Stored records
━━━━━━━━━━━━━━━━━━━━

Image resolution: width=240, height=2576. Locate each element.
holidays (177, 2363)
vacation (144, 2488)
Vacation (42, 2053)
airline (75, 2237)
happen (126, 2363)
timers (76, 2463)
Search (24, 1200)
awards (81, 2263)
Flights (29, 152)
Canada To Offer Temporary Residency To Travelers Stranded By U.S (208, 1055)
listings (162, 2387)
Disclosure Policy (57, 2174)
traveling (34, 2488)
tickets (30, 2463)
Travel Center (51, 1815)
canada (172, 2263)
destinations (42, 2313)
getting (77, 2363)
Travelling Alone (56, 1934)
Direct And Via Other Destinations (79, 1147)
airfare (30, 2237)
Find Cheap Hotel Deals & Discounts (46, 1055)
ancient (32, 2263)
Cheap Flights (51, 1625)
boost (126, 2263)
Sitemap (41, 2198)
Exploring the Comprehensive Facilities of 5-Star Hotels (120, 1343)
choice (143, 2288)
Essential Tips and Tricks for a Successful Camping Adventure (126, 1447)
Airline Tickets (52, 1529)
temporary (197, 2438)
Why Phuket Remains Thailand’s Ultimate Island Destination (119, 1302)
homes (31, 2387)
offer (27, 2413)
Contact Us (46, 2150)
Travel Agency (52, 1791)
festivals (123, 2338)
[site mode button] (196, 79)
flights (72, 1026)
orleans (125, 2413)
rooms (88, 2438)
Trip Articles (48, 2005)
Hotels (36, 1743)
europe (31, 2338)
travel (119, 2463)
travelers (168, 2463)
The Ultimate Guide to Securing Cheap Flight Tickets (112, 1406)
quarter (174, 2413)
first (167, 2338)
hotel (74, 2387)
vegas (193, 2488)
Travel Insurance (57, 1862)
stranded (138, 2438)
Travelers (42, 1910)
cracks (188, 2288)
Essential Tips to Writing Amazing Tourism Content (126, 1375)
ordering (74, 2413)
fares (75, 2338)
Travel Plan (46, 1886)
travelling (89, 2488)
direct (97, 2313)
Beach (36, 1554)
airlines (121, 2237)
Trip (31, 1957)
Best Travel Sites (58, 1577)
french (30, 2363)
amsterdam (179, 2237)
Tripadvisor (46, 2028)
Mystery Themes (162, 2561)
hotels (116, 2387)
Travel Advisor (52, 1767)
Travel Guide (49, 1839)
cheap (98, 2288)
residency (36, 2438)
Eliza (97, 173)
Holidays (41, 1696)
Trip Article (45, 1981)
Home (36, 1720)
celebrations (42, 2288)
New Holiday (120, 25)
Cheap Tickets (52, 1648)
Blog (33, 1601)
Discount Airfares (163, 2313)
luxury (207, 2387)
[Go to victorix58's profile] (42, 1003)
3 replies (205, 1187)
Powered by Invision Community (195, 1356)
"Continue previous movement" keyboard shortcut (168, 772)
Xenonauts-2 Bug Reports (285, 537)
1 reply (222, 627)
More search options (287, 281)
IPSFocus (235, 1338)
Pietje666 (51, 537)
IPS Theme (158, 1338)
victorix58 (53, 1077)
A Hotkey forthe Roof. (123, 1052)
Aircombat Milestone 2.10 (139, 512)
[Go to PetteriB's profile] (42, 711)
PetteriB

━━━━━━━━━━━━━━━━━━━━

**Task to carry out**
After locating the line that contains "Canada To Offer", please copy exactly every line from the start of the records through it, and nothing else.

**Answer to the problem**
Image resolution: width=240, height=2576. Locate each element.
holidays (177, 2363)
vacation (144, 2488)
Vacation (42, 2053)
airline (75, 2237)
happen (126, 2363)
timers (76, 2463)
Search (24, 1200)
awards (81, 2263)
Flights (29, 152)
Canada To Offer Temporary Residency To Travelers Stranded By U.S (208, 1055)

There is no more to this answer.